__Task description__: Look below for the line containing "Task: Select the Новосибирск city selector" and the line containing "Click the bold text 'specific profit margin'"; repeat exactly those two lines and all lines between them, and nothing else.
··· Supplied entries ···
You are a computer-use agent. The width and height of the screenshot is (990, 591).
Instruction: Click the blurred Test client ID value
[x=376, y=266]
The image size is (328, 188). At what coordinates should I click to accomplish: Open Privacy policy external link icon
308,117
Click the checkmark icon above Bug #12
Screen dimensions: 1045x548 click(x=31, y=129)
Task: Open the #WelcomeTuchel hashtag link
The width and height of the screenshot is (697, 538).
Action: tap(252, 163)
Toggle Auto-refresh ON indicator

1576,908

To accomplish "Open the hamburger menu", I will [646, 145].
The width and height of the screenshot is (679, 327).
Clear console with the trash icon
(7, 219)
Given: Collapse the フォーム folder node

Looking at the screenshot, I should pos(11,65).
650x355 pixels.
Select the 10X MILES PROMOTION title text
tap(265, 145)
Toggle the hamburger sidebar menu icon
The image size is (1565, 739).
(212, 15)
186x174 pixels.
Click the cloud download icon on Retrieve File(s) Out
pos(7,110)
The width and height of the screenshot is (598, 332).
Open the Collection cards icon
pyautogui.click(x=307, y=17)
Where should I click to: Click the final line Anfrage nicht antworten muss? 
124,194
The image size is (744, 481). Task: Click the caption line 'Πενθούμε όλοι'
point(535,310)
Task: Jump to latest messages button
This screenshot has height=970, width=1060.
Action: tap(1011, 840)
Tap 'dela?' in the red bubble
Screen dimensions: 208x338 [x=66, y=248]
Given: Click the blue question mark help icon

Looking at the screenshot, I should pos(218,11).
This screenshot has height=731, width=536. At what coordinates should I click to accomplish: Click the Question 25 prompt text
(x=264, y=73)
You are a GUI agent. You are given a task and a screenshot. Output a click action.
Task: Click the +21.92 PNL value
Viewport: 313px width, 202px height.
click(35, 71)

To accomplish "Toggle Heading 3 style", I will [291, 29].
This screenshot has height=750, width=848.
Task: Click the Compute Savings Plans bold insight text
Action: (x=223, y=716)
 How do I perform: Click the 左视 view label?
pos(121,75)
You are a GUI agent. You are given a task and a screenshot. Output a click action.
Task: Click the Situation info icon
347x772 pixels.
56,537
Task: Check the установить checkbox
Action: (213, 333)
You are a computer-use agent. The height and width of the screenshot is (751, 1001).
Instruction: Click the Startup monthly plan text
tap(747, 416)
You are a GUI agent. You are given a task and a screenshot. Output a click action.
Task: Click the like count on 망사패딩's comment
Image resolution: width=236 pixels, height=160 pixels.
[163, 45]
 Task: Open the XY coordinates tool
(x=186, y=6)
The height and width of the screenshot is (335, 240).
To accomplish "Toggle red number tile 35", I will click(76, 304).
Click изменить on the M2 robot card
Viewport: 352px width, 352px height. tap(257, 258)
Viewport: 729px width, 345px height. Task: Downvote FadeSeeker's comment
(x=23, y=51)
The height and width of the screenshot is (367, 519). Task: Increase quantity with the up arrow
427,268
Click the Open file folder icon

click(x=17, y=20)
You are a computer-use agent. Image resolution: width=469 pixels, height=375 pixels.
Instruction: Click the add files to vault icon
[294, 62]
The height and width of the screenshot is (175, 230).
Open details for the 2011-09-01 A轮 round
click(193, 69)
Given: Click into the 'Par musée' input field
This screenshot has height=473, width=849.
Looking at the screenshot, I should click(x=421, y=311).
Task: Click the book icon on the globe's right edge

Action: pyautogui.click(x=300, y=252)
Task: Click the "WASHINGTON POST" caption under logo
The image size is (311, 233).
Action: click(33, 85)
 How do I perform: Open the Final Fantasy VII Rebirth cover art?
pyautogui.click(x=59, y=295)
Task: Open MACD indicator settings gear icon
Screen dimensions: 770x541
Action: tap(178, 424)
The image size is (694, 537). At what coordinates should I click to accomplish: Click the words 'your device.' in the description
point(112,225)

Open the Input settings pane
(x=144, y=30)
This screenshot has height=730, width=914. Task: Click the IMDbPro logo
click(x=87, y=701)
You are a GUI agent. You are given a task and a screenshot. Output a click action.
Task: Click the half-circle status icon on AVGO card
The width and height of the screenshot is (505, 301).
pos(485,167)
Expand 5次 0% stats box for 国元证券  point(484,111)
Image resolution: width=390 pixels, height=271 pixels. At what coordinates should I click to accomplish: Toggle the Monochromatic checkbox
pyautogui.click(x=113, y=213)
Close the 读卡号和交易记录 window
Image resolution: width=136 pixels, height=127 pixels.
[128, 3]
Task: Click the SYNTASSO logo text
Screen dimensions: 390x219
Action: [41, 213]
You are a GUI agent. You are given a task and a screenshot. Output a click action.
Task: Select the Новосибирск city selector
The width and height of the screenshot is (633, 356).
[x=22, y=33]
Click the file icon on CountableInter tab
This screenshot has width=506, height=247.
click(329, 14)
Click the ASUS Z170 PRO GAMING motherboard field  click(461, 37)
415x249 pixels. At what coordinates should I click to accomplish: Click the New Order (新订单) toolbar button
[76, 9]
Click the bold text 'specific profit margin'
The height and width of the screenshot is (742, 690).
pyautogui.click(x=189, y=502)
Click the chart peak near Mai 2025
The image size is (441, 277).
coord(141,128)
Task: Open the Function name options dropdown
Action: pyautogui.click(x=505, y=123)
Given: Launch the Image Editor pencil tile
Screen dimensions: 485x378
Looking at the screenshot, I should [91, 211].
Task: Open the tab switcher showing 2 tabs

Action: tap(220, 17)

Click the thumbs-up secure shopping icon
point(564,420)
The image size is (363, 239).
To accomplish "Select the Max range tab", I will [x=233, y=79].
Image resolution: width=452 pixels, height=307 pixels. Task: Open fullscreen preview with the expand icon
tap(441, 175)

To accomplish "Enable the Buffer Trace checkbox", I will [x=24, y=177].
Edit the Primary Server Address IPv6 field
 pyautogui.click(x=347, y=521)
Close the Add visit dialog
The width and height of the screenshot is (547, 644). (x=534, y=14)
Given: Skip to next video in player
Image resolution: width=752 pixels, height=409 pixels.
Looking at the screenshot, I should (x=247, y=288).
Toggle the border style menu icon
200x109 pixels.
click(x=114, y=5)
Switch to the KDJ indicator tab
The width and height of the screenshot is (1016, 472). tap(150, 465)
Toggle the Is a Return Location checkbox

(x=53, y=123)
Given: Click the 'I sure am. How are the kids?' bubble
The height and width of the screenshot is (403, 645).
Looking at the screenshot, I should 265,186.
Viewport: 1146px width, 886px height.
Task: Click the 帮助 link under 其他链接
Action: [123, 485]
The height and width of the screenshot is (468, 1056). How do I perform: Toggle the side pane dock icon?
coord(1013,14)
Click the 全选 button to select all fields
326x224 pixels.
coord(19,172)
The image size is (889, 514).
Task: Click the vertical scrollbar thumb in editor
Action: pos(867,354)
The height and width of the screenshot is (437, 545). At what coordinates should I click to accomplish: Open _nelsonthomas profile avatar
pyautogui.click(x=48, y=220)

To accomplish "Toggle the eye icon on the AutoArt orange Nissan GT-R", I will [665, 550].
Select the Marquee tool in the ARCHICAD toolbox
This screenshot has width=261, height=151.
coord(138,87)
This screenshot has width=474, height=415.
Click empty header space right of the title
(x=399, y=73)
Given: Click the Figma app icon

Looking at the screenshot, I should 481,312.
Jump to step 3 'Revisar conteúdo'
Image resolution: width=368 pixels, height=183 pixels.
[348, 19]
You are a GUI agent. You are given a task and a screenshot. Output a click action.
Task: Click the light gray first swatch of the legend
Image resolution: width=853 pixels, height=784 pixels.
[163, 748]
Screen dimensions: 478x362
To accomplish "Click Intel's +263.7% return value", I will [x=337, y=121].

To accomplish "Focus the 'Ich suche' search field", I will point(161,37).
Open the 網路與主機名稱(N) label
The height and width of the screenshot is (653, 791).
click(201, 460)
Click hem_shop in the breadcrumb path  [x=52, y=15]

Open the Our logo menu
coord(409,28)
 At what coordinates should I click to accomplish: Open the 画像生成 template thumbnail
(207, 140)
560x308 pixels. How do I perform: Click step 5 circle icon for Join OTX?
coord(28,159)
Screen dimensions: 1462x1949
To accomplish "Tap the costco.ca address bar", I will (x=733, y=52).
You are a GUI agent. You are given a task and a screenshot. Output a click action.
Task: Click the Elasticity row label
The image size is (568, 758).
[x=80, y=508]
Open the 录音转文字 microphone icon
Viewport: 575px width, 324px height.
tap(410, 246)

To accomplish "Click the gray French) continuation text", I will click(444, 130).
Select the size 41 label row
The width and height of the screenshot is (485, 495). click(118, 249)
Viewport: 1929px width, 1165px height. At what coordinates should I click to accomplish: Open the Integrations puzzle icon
···
__Finished task__:
Task: Select the Новосибирск city selector
The width and height of the screenshot is (633, 356).
[x=22, y=33]
Click the file icon on CountableInter tab
This screenshot has width=506, height=247.
click(329, 14)
Click the ASUS Z170 PRO GAMING motherboard field  click(461, 37)
415x249 pixels. At what coordinates should I click to accomplish: Click the New Order (新订单) toolbar button
[76, 9]
Click the bold text 'specific profit margin'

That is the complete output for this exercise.